------ Text for analysis ------
Imagine if you lost all your CDs. Not suddenly, as in a theft, but gradually, as if to decay or rust – it never sleeps, you know.
Or
imagine an even more gradual musical death, if you suddenly had to
decide which CD players would be able to play your CDs. If you chose
your current car, they wouldn't work in your next one. If you picked
the stereo in your living room, they wouldn't play in the bedroom. This
sounds ridiculous – but it's also realistic.
At
this point, most of you are probably wondering what exactly
PlaysForSure is. A little history: Back before the introduction of the
Zune, Microsoft supported a DRM music format called PlaysForSure, which
it sold from the MSN Music Store, as well as several other sites. Its
plans were ambitious – MTV got involved, as did several MP3 makers. But
it could never compete with iTunes. Like Microsoft's operating systems,
it was inelegant and hard to use. Microsoft itself stopped selling
songs in this format when it introduced the Zune, effectively competing
with its corporate partners. Since then, customers have been wondering
how long the company would support the format. Now they know.
Ars Technica and other sites argue that this limits a customer's rights
to play the music he purchased. But that depends on what those rights
are. When people pay a dollar to buy a song online, most believe that
they're doing just that: buying a song. A lawyer would say that they're
buying the rights to play a song in a certain set of ways on a certain
set of devices. The same goes for CDs. Record companies say they're
selling a piece of plastic but consumers believe they're buying music
they can use however they like. Technically, some of this is settled in
the legal jargon in online sites. But it's unreasonable to expect every
teenager who buys a single to wade through pages of legal jargon.
------
● Aim of the task
Reproduce the text on Microsoft's PlaysForSure music format word for word between "Imagine if you" and "it's also realistic.", inclusive. Nothing in the records is required for working with this text.
------ Entries shown ------
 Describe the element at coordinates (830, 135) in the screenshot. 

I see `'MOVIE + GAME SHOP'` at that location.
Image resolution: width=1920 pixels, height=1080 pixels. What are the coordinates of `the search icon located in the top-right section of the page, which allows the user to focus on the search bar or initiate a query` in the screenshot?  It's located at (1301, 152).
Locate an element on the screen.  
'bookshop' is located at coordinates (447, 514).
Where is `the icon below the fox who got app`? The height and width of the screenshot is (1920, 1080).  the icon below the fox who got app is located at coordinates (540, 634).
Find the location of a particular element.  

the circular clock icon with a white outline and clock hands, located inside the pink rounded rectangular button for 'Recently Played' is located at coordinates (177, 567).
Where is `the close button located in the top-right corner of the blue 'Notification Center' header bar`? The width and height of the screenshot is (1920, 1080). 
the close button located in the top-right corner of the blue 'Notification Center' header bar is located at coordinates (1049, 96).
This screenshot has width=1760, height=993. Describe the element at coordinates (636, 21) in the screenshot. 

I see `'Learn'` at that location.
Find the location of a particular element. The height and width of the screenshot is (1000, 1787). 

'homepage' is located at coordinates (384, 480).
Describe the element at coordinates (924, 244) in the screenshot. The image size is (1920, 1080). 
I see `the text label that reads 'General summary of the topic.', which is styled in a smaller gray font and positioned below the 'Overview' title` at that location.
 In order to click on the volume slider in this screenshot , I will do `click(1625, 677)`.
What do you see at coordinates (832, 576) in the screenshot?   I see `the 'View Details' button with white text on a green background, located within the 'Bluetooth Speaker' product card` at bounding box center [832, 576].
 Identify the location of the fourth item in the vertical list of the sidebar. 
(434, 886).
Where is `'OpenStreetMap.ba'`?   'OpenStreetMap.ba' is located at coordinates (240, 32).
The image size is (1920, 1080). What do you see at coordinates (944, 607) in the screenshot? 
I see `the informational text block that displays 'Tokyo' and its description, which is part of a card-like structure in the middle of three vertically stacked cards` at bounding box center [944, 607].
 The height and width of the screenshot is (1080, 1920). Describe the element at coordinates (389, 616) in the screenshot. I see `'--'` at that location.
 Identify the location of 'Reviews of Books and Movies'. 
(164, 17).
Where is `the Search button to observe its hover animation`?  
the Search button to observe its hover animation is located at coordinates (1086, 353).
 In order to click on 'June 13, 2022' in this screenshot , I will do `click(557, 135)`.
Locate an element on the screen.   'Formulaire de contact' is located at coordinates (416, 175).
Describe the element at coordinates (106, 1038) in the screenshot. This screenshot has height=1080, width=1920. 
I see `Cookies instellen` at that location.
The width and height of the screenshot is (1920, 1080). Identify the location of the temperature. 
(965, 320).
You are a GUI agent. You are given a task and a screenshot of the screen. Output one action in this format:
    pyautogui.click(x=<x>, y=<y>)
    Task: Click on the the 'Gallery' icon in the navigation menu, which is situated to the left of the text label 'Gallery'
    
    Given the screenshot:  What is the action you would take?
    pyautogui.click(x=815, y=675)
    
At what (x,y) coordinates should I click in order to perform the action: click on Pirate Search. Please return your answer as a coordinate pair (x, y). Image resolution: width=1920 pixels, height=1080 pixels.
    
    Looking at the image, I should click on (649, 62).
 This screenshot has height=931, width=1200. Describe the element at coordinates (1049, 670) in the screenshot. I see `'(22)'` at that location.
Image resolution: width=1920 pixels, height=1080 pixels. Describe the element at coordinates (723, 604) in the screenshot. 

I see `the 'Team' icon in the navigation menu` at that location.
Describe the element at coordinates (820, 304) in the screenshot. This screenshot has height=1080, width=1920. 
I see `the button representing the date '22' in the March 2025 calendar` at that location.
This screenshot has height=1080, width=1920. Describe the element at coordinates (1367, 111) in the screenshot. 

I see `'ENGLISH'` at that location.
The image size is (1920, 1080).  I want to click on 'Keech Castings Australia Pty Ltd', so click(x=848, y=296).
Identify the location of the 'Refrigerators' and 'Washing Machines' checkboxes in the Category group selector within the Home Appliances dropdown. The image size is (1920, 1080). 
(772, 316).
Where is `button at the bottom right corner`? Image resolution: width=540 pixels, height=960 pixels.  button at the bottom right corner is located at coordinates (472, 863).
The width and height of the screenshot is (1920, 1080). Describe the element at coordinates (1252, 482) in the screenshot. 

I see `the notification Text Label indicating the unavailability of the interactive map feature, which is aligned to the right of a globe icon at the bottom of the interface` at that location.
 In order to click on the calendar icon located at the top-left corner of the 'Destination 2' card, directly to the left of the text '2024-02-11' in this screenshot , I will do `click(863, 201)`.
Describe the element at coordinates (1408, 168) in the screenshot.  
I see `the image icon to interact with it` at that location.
------
● Your solution
Imagine if you lost all your CDs. Not suddenly, as in a theft, but gradually, as if to decay or rust – it never sleeps, you know.
Or
imagine an even more gradual musical death, if you suddenly had to
decide which CD players would be able to play your CDs. If you chose
your current car, they wouldn't work in your next one. If you picked
the stereo in your living room, they wouldn't play in the bedroom. This
sounds ridiculous – but it's also realistic.